— Дарасева! Дарасева! — звала она его и протягивала к нему свои руки.
Опершись о скалу, Минати крикнул сдавленным голосом:
— Действительно ли ты душа моей матери? Неужели твоими устами говорит ее нежный голос? Говори еще. Скажи мне…
— Что же она еще должна тебе сказать, чтобы ты, наконец, поверил своим глазам? — раздался чей-то голос.
Растолкав окружавших его дикарей, Куа очутился у огня.
— Посмотри, сынок! — смешно расставив кривые ноги, кричал он. — Посмотри-ка еще на это привидение и скажи, похоже ли оно на блуждающую душу.
Минати не замедлил с ответом. Вмиг очутился он возле матери и крепко сжал ее в своих объятиях. Он то отпускал ее, чтобы провести ее рукой по своему лицу, то вновь обнимал ее на глазах у остолбеневших дикарей. Жаба прервал его нежные излияния:
— Сын мой, мы хоть и привидения, но порядочно проголодались. Зажарь-ка нам оленьего мяса, но выбери кусок получше. Это будет для нас приятным разнообразием после крыс и ужей, которыми эти молодчики в продолжение долгих дней кормили нас.
Когда Таламару усадили и закутали в меха и когда Куа удовлетворил свой голод, Минати узнал, наконец, их трогательную и восхитительную историю.
Долгое время мать мысленно следовала за своим сыном. Каждый вечер, засыпая, она слышала его голос так же ясно, как он слышал ее голос. Но вдруг голос умолк.
— С этого дня мать твоя пришла к убеждению, что неведомая сила стала между вашими душами.
— А я, — промолвил юноша, лаская руку матери, — я же, с тех пор, что ты перестала призывать меня по ночам, решил, что яваны убили тебя.
Тогда пришел конец ее спокойствию, вызывавшему глубокое изумление во всем селении. Ею овладела не покидавшая ее ни днем, ни ночью неотвязная мысль — отправиться на поиски сына, где бы он ни был, хотя бы на другом конце света. Получив от пленных кое-какие отрывочные указания, она немедленно тронулась в путь.
— Надо было окончательно обезуметь, чтобы предпринять подобное путешествие, — возмущенно рассказывал Куа. — Но что поделать с женщиной, если ей что-нибудь взбредет в голову?
— Друг мой, — ласково заметила Таламара, — безумная нашла второго безумца, который согласился ей сопутствовать.
Своей слабой рукой она нежно сжала его грубую огромную руку и дрожащим от волнения голосом сказала:
— Куа, верный друг моих юных лет, ты последовал за мною, чтобы защитить меня и разделить все опасности пути. Поверь, что сердце матери и друга преисполнено глубокой благодарностью к тебе.
— Да, мы недурно выкарабкались, — смеясь, ответил карлик, стараясь скрыть собственное волнение.
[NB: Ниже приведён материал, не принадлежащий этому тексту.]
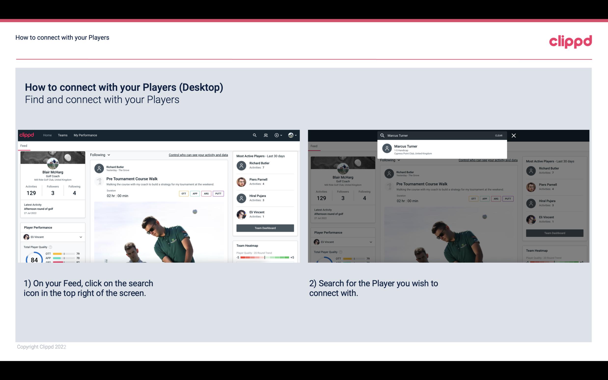Click the OTT performance category icon
Screen dimensions: 608x380
pos(183,194)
Путники долго шли, потеряв счет дням. В дороге они питались найденными в дуплах деревьев медом и ежевикой. Правда, у них в мешке было взятое из селения вяленое мясо, но они старались бережно расходовать его. Не раз подвергались они нападению волков.
— Раз, на моих глазах, Куа ринулся на большого волка и на месте задушил его. Однажды он топором расколол череп медведю. И еще я видела…
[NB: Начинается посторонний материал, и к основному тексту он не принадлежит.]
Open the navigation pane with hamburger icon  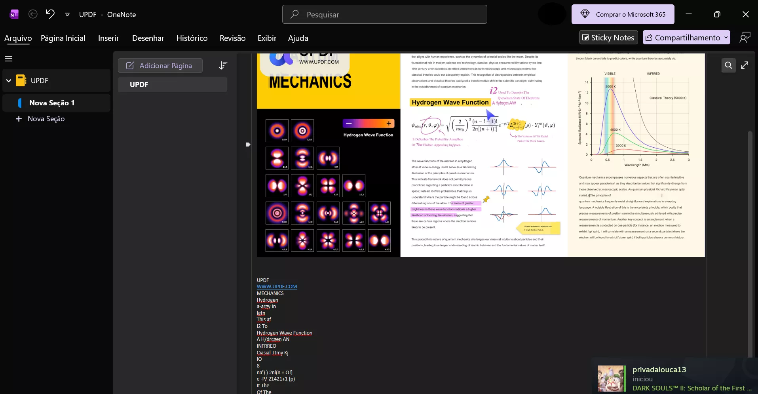(x=8, y=58)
— Женщина, кто из нас рассказывает, ты или я? — притворно сердитым голосом перебил ее храбрец.
В конце концов они наткнулись на бродивших в лесу дикарей, которых поразила безобразная наружность Куа. Они действительно приняли его за духа неведомого рода и происхождения. Что за неоценимое преимущество быть самым уродливым человеком в мире!
— Вот она, сын мой, вся наша история. Но пусть я буду подвешен за большие пальцы ног, если я сегодня надеялся тебя встретить в обществе этих пожирателей потрохов. Кажется, они почитают тебя, как божество.
— Подожди до завтра, ты увидишь, во что превратился царапающий по кости мальчишка!
Изнемогавшая от усталости Цвет Шиповника засыпала. Минати прикрыл уснувшую медвежьей шкурой; сам он с Куа завернулся в меха и подсел с ним поближе к огню.
Наутро, как только занялась заря, караван двинулся дальше. Таламару уложили на носилки и четверо дикарей понесли ее. Минати и Куа шли рядом и беседовали между собой. За ними следовали охотники, сгибаясь под тяжестью дичи.
Куа заметил, что его юный друг не особенно охотно делится своими приключениями. Он рассказал о случившемся с ним лишь в общих чертах, не вдаваясь в подробности.
По его словам, он после бегства из селения попал в плен к груандисам, но сумел до такой степени очаровать их, что вскоре стал у них чуть ли не вождем. Какая-то непонятная стыдливость мешала ему быть откровенным до конца. Казалось, «божество» боялось оказаться смешным в глазах матери и друга.